Solved: Re: Reshape long data into wide data

Angi · Posted 01-26-2015 05:52 AM

Hello,

I am working with a long dataset consisting of data for school policy violation by students. In the long format, the dataset has more than 6000 cases and 20 variables. The variables of interest for this question are: id, incident_date, incident_number, incident_type, and violation type.

As shown in the hypothetical example below, a) a student can have multiple incident numbers and b) a student can have different types of violations that fall under the same incident type; and c) different students have different number of incidents and violations.

How do I reshape this long dataset into a wide dataset. I am trying to create an index variable but have not succeeded in doing so .

Thank you for your help.

--Angi

I need to reshape this long dataset into a wide dataset in the following manner:

Have:

id	incident_date	incident_number	incident_type	violation_type
1	15-Feb-09	94180	Drugs and Drug Paraphernalia	Violation of law
1	15-Feb-09	94180	Drugs and Drug Paraphernalia	Drugs and drug paraphernalia
2	27-Jul-09	91703	Alcohol	Alcohol
2	27-Jul-09	91703	Alcohol	Disorderly conduct
2	27-Jul-09	91703	Alcohol	Reckless endangerment
2	27-Jul-09	91703	Alcohol	Violation of law
2	14-Sep-09	92335	Alcohol	Violation of law
2	14-Sep-09	92335	Alcohol	Alcohol
3	31-Oct-09	93071	Polysubstance	Disorderly conduct
3	31-Oct-09	93071	Polysubstance	Violation of law
3	16-Nov-09	93273	Theft or damage to property	Theft or damage to property
3	16-Nov-09	93273	Theft or damage to property	Violation of law
3	16-Nov-09	93273	Theft or damage to property	Alcohol
4	11-Jul-09	91697	Drugs and Drug Paraphernalia	Violation of law
4	11-Jul-09	91697	Drugs and Drug Paraphernalia	Drugs and drug paraphernalia
4	5-Dec-09	93443	Alcohol - Medical	Violation of law
4	5-Dec-09	93443	Alcohol - Medical	Alcohol
4	13-Mar-10	94360	Trespassing	Trespassing

Want:

id	incident_ date1_1	incident_ number1_1	incident_ type1_1	incident 1_1	incident_ date 1_2	incident_ number 1_2	incident_ type1_2	Incident1_2	Incident_date1_3
1	15-Feb-09	94180	Drugs and Drug Paraphernalia	Violation of law	15-Feb-09	94180	Drugs and Drug Paraphernalia	Drugs and drug paraphernalia
2	27-Jul-09	91703	Alcohol	Alcohol	27-Jul-09	91703	Alcohol	Disorderly conduct	27-Jul-09
3	31-Oct-09	93071	Polysubstance	Disorderly conduct	31-Oct-09	93071	Polysubstance	Violation of law

where,

incident1_1 would represent the 1st type of violation for 1st incident

incident1_2 would represent the 2nd type of violation for 1st incident

incident1_3 would represent the 3rd type of violation for 1st incident

incident2_1 would represent the 1st type of violation for 2nd incident

and so on..

Message was edited by: Angi Stha

Ksharp · Posted 01-27-2015 04:56 AM

Sorry.
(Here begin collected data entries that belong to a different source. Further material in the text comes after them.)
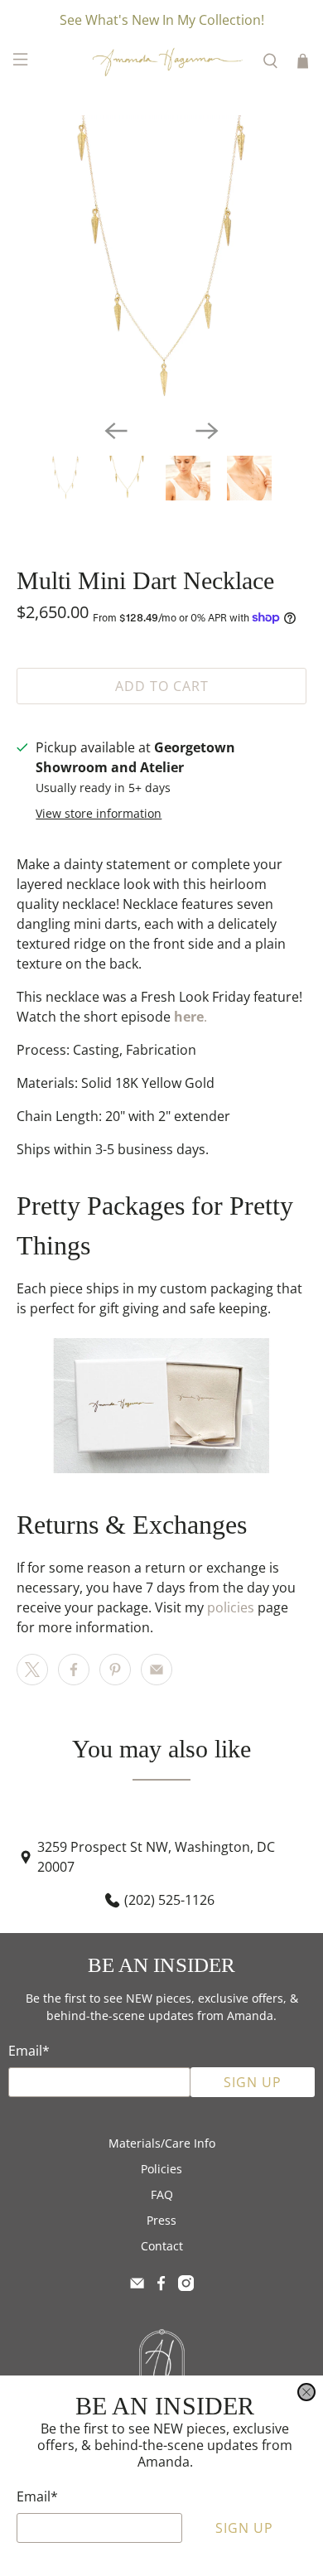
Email (37, 2496)
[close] (306, 2392)
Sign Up (244, 2528)
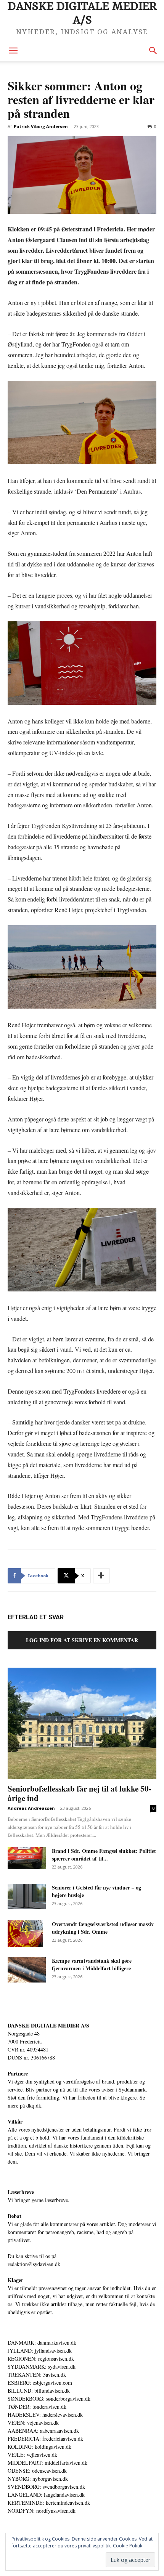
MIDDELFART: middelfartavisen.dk (47, 2462)
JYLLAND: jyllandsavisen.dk (40, 2350)
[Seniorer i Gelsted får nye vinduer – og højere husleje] (27, 1896)
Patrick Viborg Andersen (41, 126)
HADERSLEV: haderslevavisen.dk (45, 2414)
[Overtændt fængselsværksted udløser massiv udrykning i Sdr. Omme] (25, 1933)
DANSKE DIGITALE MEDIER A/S (48, 2025)
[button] (13, 50)
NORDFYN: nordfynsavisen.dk (42, 2510)
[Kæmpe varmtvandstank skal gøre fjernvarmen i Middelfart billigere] (27, 1970)
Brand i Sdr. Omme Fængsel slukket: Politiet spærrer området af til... (104, 1854)
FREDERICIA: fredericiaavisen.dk (45, 2438)
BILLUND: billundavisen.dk (39, 2390)
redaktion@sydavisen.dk (34, 2264)
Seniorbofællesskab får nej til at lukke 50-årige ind (79, 1793)
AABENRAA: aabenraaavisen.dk (43, 2430)
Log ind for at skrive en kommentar (82, 1640)
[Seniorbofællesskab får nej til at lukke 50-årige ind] (82, 1723)
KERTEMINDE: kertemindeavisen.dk (49, 2502)
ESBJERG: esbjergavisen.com (40, 2382)
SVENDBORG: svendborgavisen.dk (46, 2486)
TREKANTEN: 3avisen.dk (37, 2374)
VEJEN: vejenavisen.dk (33, 2422)
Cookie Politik (127, 2545)
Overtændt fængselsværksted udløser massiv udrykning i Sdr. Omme (103, 1928)
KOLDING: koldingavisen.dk (39, 2446)
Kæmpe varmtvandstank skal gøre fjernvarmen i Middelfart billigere (92, 1964)
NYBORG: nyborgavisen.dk (38, 2478)
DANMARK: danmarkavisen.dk (42, 2342)
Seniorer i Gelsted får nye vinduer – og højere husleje (96, 1891)
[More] (101, 1575)
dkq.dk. (34, 2105)
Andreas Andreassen (31, 1808)
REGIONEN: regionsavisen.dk (41, 2358)
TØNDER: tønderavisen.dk (37, 2406)
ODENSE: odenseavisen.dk (37, 2470)
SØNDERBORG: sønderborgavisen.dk (49, 2398)
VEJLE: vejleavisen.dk (32, 2454)
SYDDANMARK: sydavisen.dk (42, 2366)
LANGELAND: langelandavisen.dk (46, 2494)
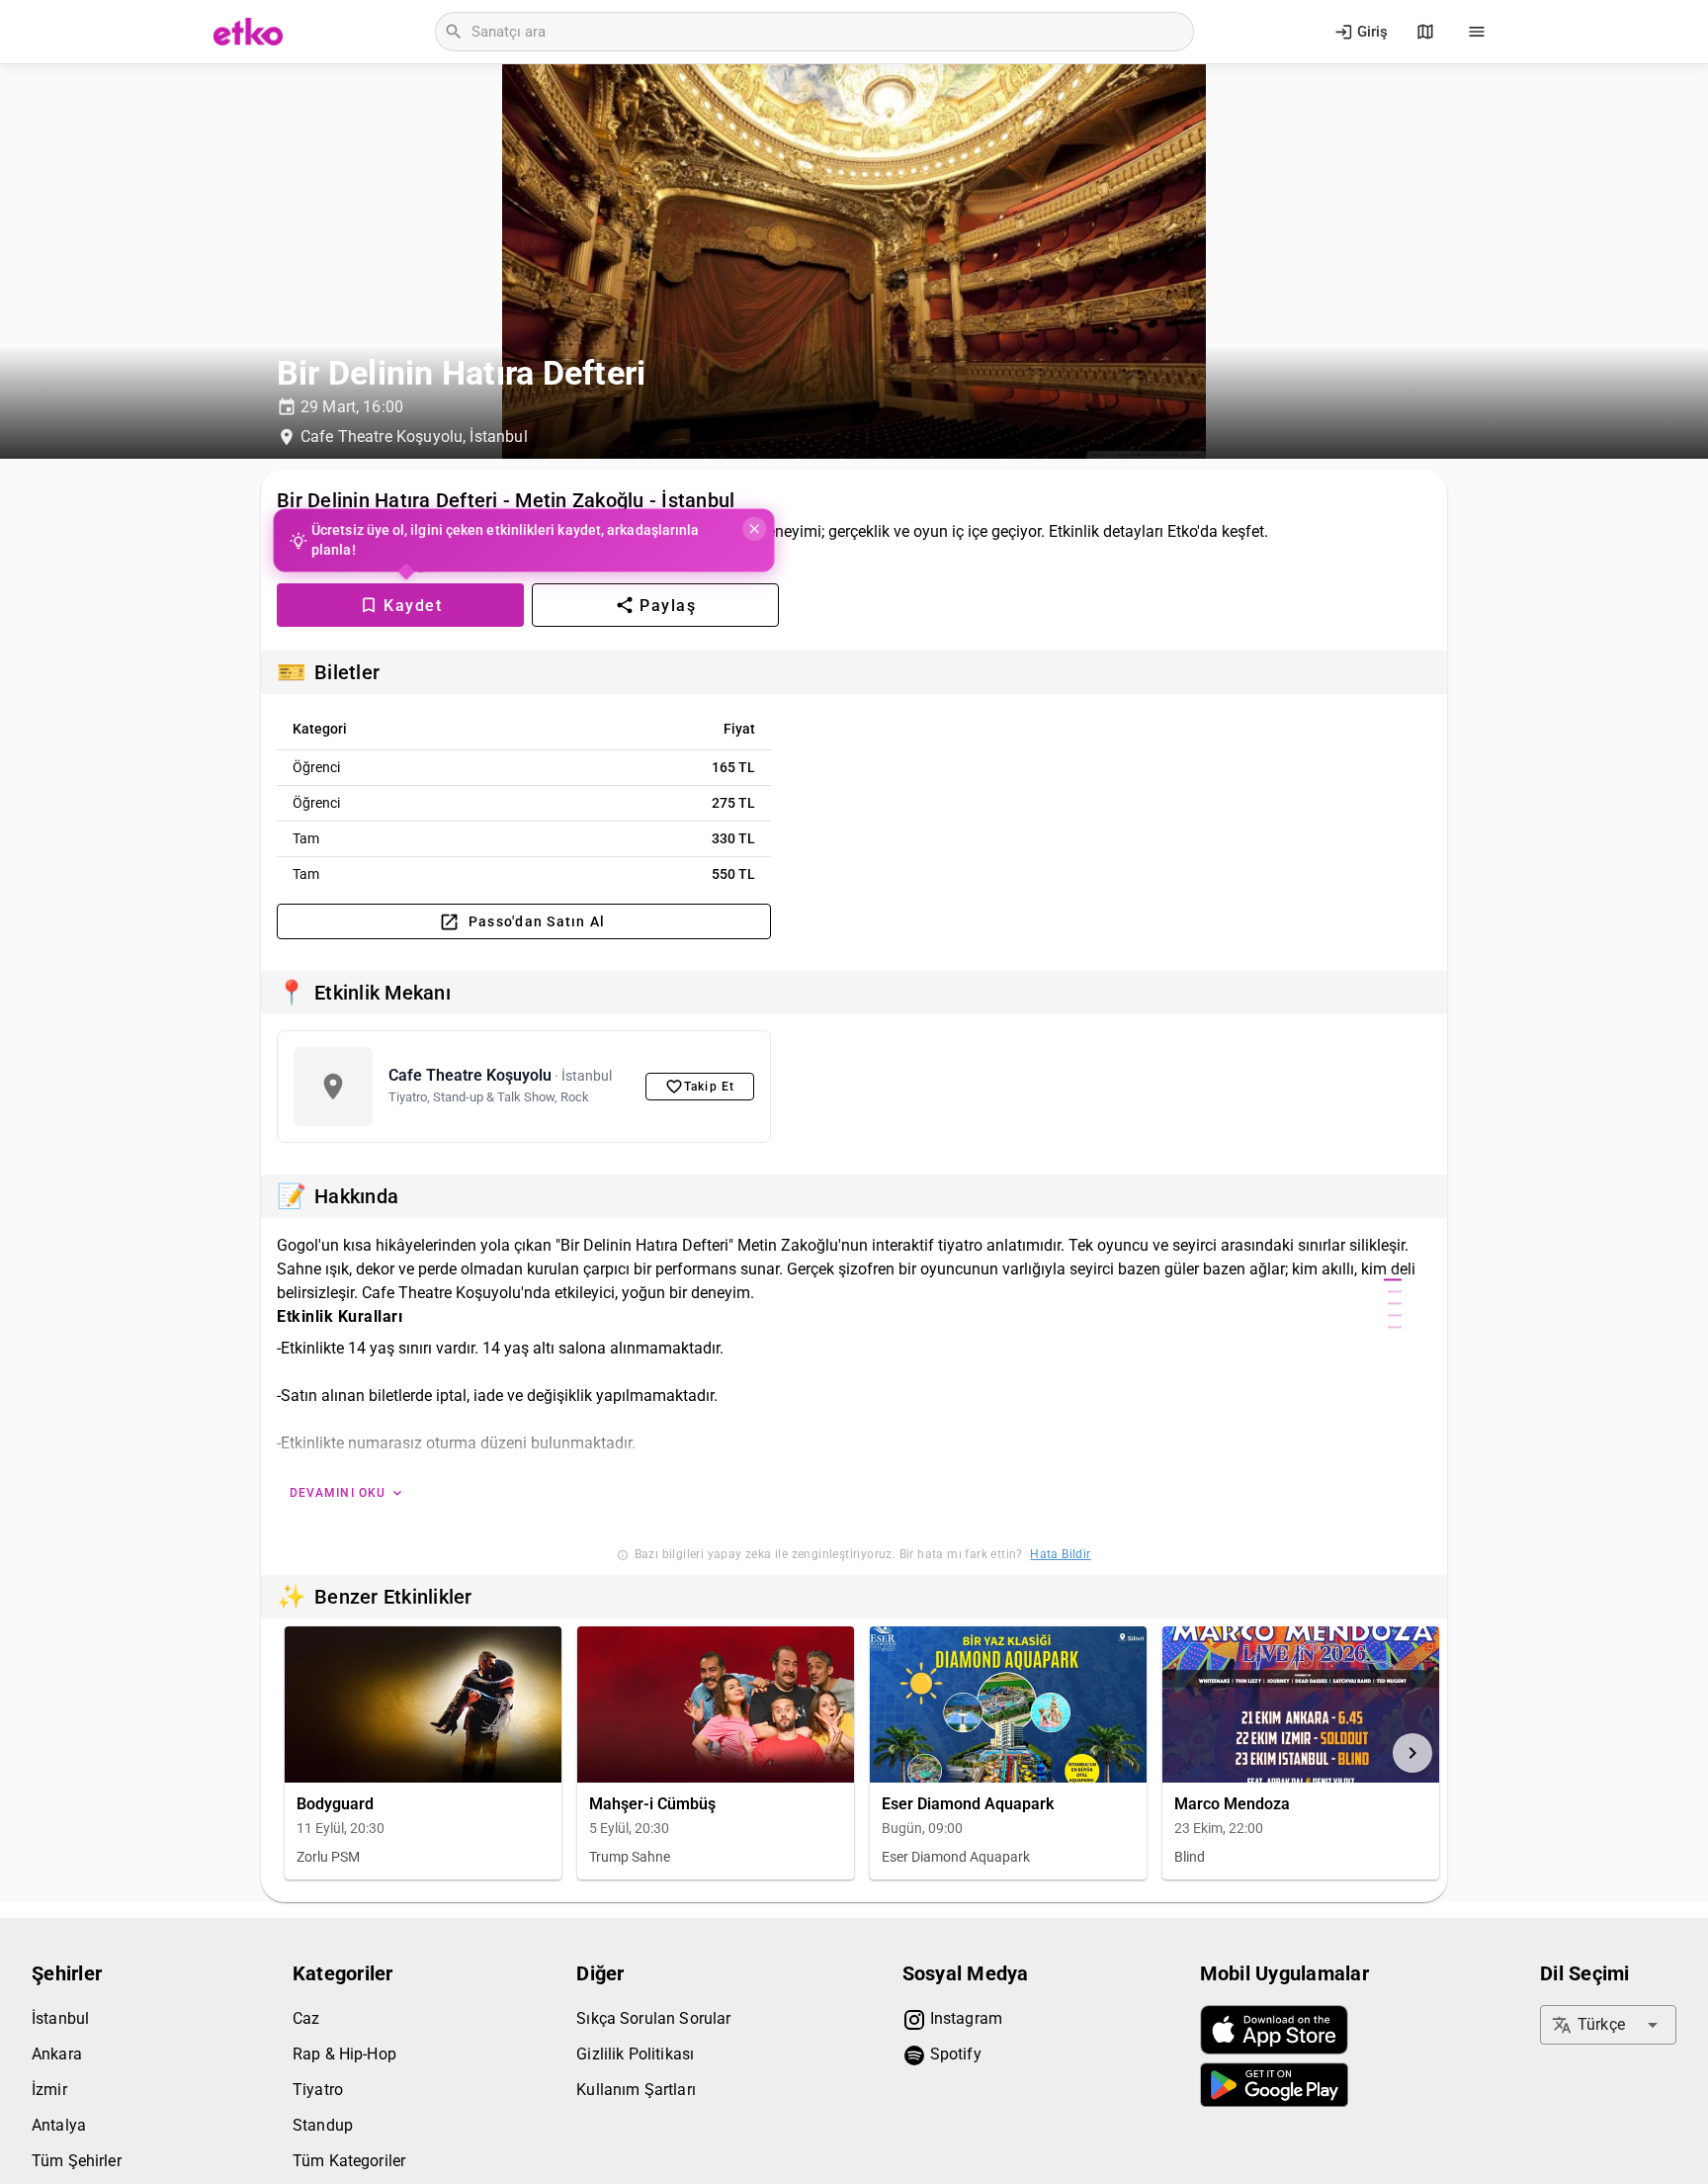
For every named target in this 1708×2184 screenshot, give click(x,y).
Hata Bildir (1060, 1554)
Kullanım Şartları (636, 2089)
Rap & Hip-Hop (344, 2054)
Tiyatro (318, 2089)
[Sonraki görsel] (1412, 1753)
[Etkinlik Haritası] (1425, 31)
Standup (323, 2125)
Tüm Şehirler (77, 2160)
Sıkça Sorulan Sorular (653, 2018)
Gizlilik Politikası (635, 2054)
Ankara (57, 2054)
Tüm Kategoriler (349, 2160)
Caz (306, 2018)
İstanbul (60, 2018)
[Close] (752, 529)
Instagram (964, 2018)
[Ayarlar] (1476, 31)
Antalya (59, 2125)
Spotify (954, 2054)
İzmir (49, 2089)
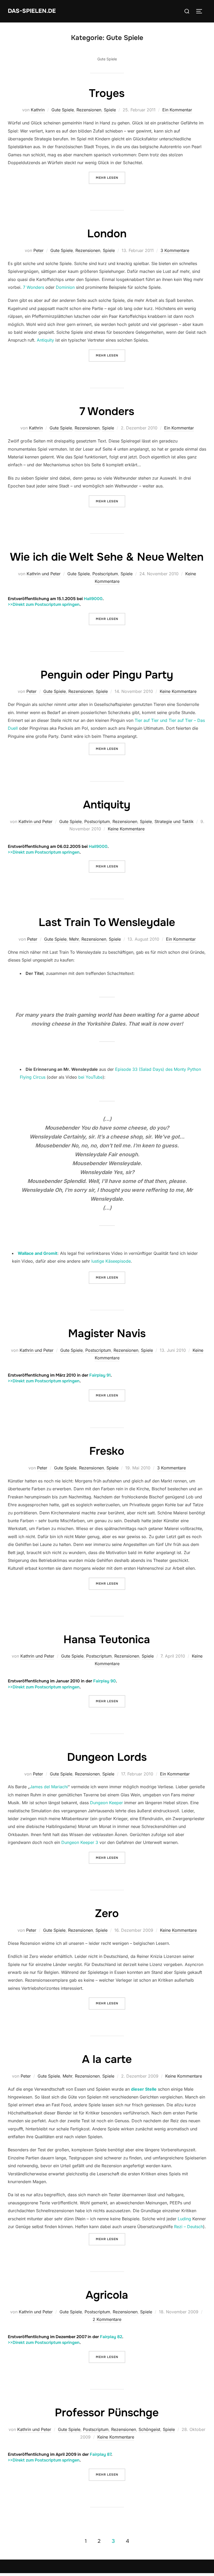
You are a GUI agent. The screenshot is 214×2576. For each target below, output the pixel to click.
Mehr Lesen (110, 177)
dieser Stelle (144, 2089)
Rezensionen (88, 109)
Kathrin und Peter (44, 573)
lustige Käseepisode (111, 1261)
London (107, 234)
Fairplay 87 (100, 2454)
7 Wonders (33, 287)
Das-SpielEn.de (32, 11)
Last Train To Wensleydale (107, 922)
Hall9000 (93, 598)
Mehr (74, 939)
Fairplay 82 (111, 2336)
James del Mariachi (49, 1786)
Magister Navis (107, 1333)
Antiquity (45, 340)
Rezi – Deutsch (188, 2226)
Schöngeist (149, 2429)
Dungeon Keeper (106, 1802)
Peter (38, 250)
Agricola (107, 2295)
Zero (107, 1913)
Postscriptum (105, 573)
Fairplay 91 (100, 1375)
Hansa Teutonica (106, 1639)
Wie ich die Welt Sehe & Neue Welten (107, 557)
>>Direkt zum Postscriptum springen (44, 604)
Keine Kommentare (178, 691)
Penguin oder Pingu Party (106, 675)
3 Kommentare (174, 250)
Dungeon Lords (107, 1757)
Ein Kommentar (177, 109)
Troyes (106, 93)
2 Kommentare (107, 2319)
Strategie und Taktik (174, 821)
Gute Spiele (62, 109)
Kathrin (38, 109)
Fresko (106, 1451)
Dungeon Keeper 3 (79, 1842)
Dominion (65, 287)
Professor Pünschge (107, 2413)
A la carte (107, 2059)
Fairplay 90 (104, 1681)
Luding (184, 2218)
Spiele (110, 109)
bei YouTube (90, 1077)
My bad. Try this one :

data have;
input id incident_date : date11. incident_number incident_type & $40. violation_type & $40.     ;
format incident_date  date11.;
cards;
1 15-Feb-09 94180  Drugs and Drug Paraphernalia   Violation of law
1 15-Feb-09 94180  Drugs and Drug Paraphernalia   Drugs and drug paraphernalia
2 27-Jul-09 91703  Alcohol   Alcohol
2 27-Jul-09 91703  Alcohol   Disorderly conduct
2 27-Jul-09 91703  Alcohol   Reckless endangerment
2 27-Jul-09 91703  Alcohol   Violation of law
2 14-Sep-09 92335  Alcohol   Violation of law
2 14-Sep-09 92335  Alcohol   Alcohol
;
run;
data have;
 set have;
 by   id incident_date incident_number;
 if first.id then _id=0;
 _id+first.incident_number;
 if first.incident_number then n=0;
 n+1;
run;
proc sql ;
create table temp as
 select distinct _id,n from have;
quit;
data _null_;
 set temp end=last;
 if _n_ eq 1 then call execute('data want;merge ');
 call execute(catt('have(where=(n=',n,' and _id=',_id,') rename=(incident_date=incident_date',_id,'_',n,' incident_number=incident_number',_id,'_',n,' incident_type=incident_type',_id,'_',n,' violation_type=incident',_id,'_',n,'))'));
 if last then call execute(';by id;drop _id n;run;');
run;

Xia Keshan

View solution in original post

RW9 · Posted 01-26-2015 06:15 AM

Hi,

You can very simply add an id just by sorting the dataset, then in a datastep retain your_id variable, and us by:

data want;

set have;

retain your_id;

by id;

if first.id then your_id=1;

else your_id=your_id+1;

run;

This can then be proc transposed to get a wide dataset.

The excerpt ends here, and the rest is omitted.